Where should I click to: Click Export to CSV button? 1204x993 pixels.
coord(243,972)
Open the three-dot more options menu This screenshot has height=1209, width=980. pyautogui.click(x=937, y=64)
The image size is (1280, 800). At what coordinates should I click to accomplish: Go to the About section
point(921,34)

────────────────

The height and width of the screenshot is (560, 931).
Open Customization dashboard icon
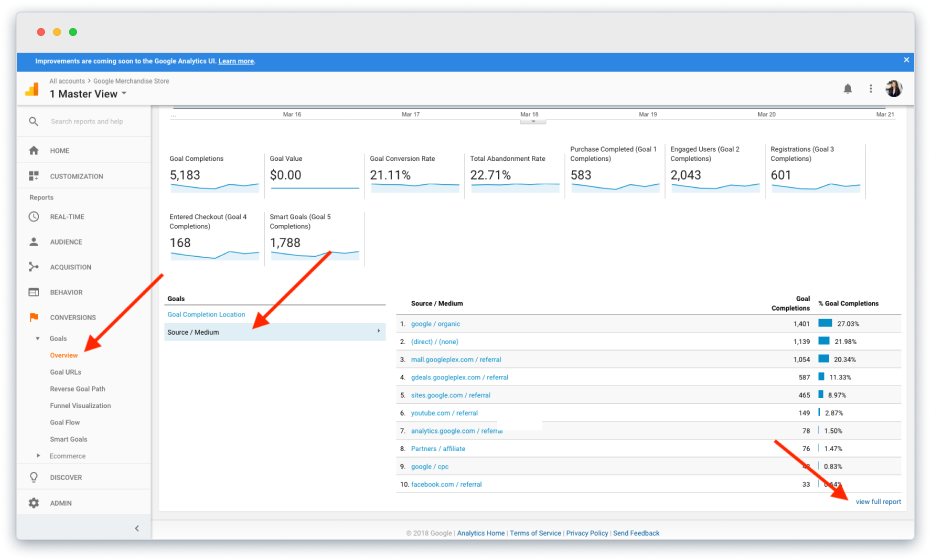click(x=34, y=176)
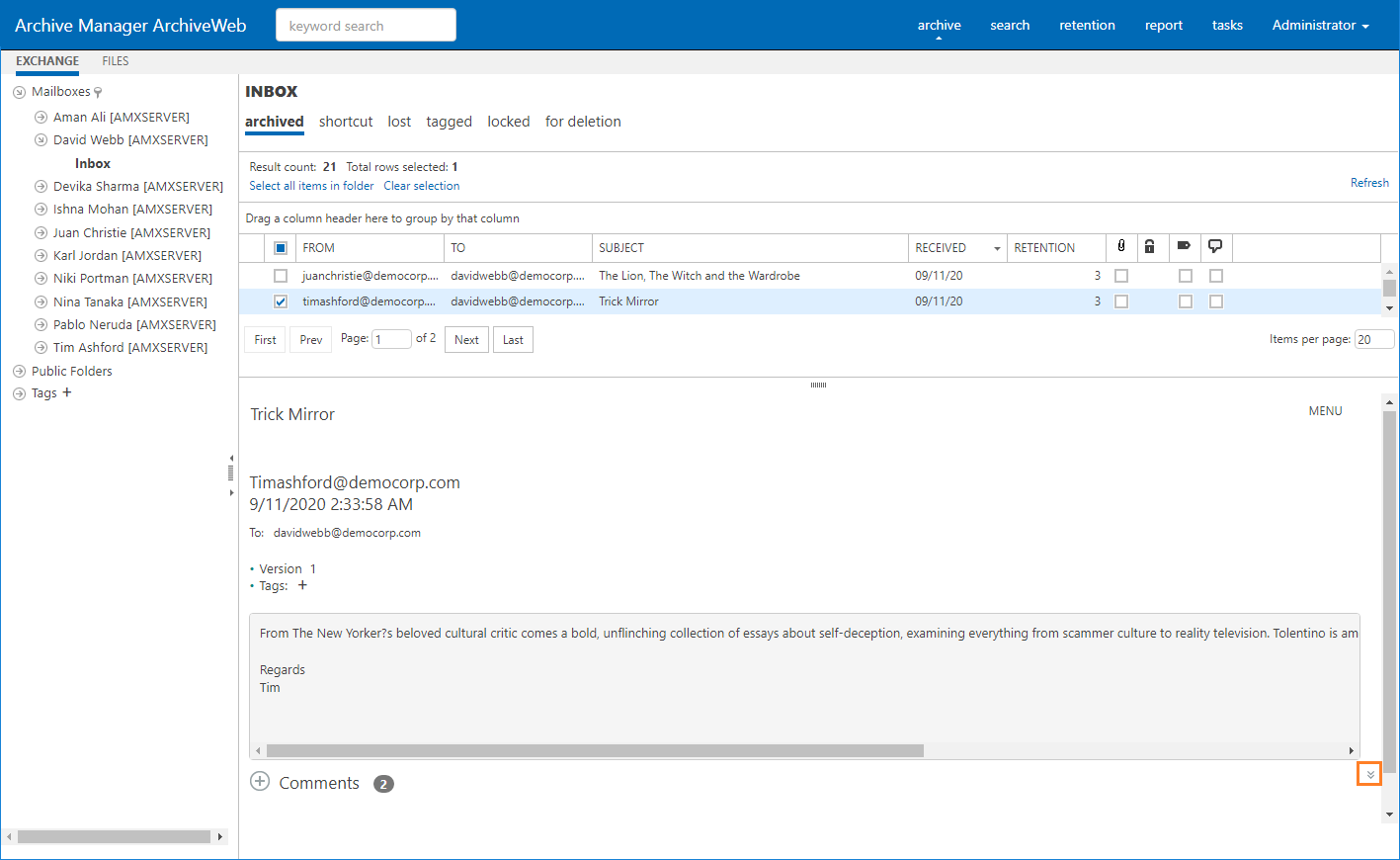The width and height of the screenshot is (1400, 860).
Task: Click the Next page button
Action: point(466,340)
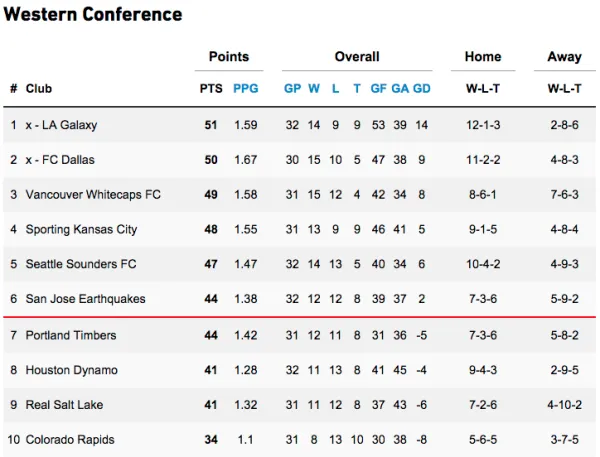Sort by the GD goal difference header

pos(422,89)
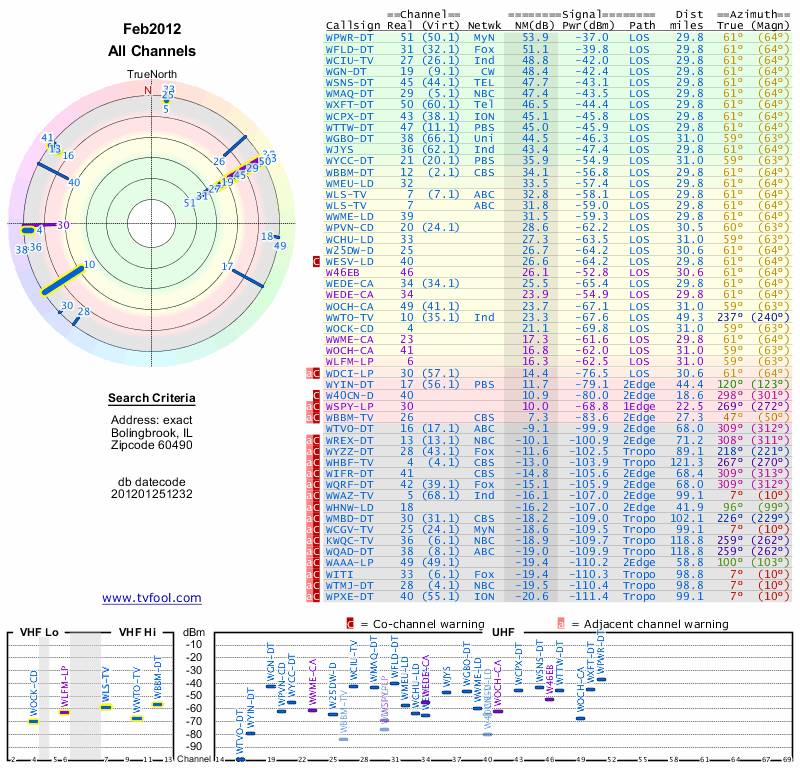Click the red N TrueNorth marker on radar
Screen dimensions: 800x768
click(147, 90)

────────────────

> _WHAT TO DO_: Please reproduce, exactly as they appear above, the lines from the line containing "Where should I" up to and including the line containing "Open the three-dot".

> _ANSWER SECTION_:
Where should I click to: Click Export to CSV button? 1204x993 pixels.
coord(243,972)
Open the three-dot more options menu This screenshot has height=1209, width=980. pyautogui.click(x=937, y=64)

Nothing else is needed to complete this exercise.